И еще: когда выходит бригада из шахты, встречают оркестром, и начальник награждает леденцом и табачком.

В ларьке купишь миску и ложку, а придешь с работы – нет ничего. Спрашиваешь: где? «А мы миску отобрали, это вы на кухне сперли». А ложка? «А ложки нельзя, из них вы еще ножи станете делать…»

Он рассказывает, как будто не волнуясь. И только раз сорвался его голос, и, кажется, слезы были за очками, и посмотрел в сторону, в окно.

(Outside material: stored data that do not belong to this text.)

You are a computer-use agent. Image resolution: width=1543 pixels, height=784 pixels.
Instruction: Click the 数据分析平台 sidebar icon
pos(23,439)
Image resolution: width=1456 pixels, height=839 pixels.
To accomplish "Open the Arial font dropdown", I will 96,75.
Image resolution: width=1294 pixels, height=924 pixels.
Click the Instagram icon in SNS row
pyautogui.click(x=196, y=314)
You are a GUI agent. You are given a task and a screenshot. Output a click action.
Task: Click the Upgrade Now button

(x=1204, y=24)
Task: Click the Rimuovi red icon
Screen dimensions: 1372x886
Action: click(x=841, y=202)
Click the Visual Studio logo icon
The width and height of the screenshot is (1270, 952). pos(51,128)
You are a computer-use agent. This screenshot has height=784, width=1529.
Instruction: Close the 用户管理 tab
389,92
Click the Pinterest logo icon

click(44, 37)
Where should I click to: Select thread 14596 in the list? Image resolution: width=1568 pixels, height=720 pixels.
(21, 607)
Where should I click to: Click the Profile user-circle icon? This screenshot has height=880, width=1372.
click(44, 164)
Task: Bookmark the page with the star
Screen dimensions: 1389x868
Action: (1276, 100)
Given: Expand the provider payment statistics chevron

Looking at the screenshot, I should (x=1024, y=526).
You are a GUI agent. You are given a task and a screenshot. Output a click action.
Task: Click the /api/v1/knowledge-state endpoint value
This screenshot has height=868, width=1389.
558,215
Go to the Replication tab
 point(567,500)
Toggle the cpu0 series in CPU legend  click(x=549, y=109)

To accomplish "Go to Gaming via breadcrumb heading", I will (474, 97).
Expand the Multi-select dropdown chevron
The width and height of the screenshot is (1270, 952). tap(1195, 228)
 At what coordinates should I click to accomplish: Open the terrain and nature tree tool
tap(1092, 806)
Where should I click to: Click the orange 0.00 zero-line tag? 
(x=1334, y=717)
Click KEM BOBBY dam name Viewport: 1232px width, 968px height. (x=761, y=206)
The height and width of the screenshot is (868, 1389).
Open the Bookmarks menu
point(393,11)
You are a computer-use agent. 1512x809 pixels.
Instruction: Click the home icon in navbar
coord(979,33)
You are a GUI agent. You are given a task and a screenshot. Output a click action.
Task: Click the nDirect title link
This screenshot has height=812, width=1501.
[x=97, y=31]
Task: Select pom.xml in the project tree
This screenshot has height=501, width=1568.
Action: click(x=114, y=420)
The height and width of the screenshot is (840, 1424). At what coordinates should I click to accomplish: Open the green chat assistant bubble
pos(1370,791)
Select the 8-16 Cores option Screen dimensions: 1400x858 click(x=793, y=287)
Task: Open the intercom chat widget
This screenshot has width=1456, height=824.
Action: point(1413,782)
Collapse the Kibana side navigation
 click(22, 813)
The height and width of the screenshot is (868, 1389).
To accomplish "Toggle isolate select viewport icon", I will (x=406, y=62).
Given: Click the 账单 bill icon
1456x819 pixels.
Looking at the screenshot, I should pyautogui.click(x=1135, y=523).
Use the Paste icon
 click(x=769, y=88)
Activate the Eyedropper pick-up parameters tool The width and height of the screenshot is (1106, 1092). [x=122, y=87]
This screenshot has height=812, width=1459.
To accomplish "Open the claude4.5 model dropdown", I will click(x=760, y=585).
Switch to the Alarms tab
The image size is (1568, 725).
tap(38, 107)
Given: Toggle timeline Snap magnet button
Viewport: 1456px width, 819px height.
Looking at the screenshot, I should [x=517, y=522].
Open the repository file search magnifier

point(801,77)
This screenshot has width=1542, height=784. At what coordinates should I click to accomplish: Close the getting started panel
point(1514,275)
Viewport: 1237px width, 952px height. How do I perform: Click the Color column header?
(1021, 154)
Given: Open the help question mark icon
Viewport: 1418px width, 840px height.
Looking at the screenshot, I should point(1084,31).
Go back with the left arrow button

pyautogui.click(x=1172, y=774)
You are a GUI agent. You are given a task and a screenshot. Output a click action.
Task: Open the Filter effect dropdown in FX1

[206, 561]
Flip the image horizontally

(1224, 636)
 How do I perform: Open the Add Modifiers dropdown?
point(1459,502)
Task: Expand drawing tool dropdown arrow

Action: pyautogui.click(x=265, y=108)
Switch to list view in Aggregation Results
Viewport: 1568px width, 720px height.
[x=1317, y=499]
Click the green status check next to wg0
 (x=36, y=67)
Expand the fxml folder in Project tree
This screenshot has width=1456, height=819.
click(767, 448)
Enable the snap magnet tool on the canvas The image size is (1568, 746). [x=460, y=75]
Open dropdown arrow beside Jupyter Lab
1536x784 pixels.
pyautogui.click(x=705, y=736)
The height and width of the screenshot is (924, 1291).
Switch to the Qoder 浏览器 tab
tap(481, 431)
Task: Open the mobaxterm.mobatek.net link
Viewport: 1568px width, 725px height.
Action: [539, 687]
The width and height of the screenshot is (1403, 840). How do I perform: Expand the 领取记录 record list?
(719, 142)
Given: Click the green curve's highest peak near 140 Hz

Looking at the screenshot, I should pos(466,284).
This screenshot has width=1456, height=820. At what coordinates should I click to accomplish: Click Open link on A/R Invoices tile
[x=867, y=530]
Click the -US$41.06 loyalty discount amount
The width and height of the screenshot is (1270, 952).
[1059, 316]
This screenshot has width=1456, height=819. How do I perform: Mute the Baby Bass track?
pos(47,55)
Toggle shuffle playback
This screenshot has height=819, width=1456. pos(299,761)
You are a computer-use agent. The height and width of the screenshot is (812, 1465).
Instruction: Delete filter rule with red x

– Только потом понял ведь я, что из-за правдивости своей, прямолинейности, ни о ком плохо не отзывался, а себя самого оклеветал, подписал, наконец, признание, не хотел умирать. И загремел на годы…

Я Солженицына читал, это истинная правда, это настоящий художник, если и есть неточности, то только в мелочах и редко.

Очень я жалел, что вернулся опять сюда, на ту же роль, опять талонщика. Но теперь по вольному найму. В места своей муки. А ведь так хотел уехать туда, где никто меня не знает. Но не уехал. Да и куда ехать… Семьи моей нет там больше. Не к кому мне. И незачем. А здесь всё же на этой проклятой, но знакомой земле, все знают тебя, и ты всех знаешь. Жалел, жалел, а сумел продержаться. – Он показывает рукой на стеллажи с книгами. – И так вот и остался здесь навсегда.

(Я смотрю на него и думаю: вот он – он действительно хороший, честный человек, о котором никто не скажет худого, если смог остаться и прожить еще вольную свою, достойную жизнь.

Какое жестокое мое занятие. Ведь растревожил, наверно, все-таки Виктора Сергеевича. Я провел с ним целый день. Он угощал меня своим обедом, и чай мы пили с бубликами.)

Семь островов

25/VII – 63 г.

Кончились и не так давно непрерывные дни «пик», когда ночи и дни перепутывались от бесконечных, бесконечных кольцеваний. Стало тихо.

Разъехались почти все. «Научники», студенты, рабочие, лаборанты.

Остались только старик Мирошников, внештатный фотограф-натуралист, Евгения Ивановна – ботаник и Сурядовы – он и жена тетя Нюра. Да я. Мое пребывание тоже кончалось. Мой пароход должен был прийти 31-го. И какой теперь здесь наступил покой, какая тишина. Гладкое море, солнце, дикие скалы, поросшие вороникой, галька на берегу и гранитные «лбы». На гальке, как белая пальма, лежит растрепанное дерево-плавник, и редкие гаги плывут на гладкой воде.

Конечно, не всё так спокойно в наступившей «коммунальной квартире в полярном море».

Об одной из историй рассказывал Сурядов, и так как не он один в этом участвовал, я представил себе не просто обстановку того, что происходило, поскольку немало уже размышлял о моих спутниках. Но беру на себя смелость записать, что каждый из них мог при этом думать.

Что же было?…

Начальник островов Анутов сидел на носу моторки, как морской офицер в своей фуражке с военным «крабом», в сером комбинезоне, порванном на колене, поглядывал на скалы.

А Федор Ильич Сурядов – на корме, покойно слушал, как работает мотор. Лодка шла явно не очень быстро, твердо ударялась о волны, словно всякий раз налетала на камень. Именно так нередко кажется. Но это была иллюзия.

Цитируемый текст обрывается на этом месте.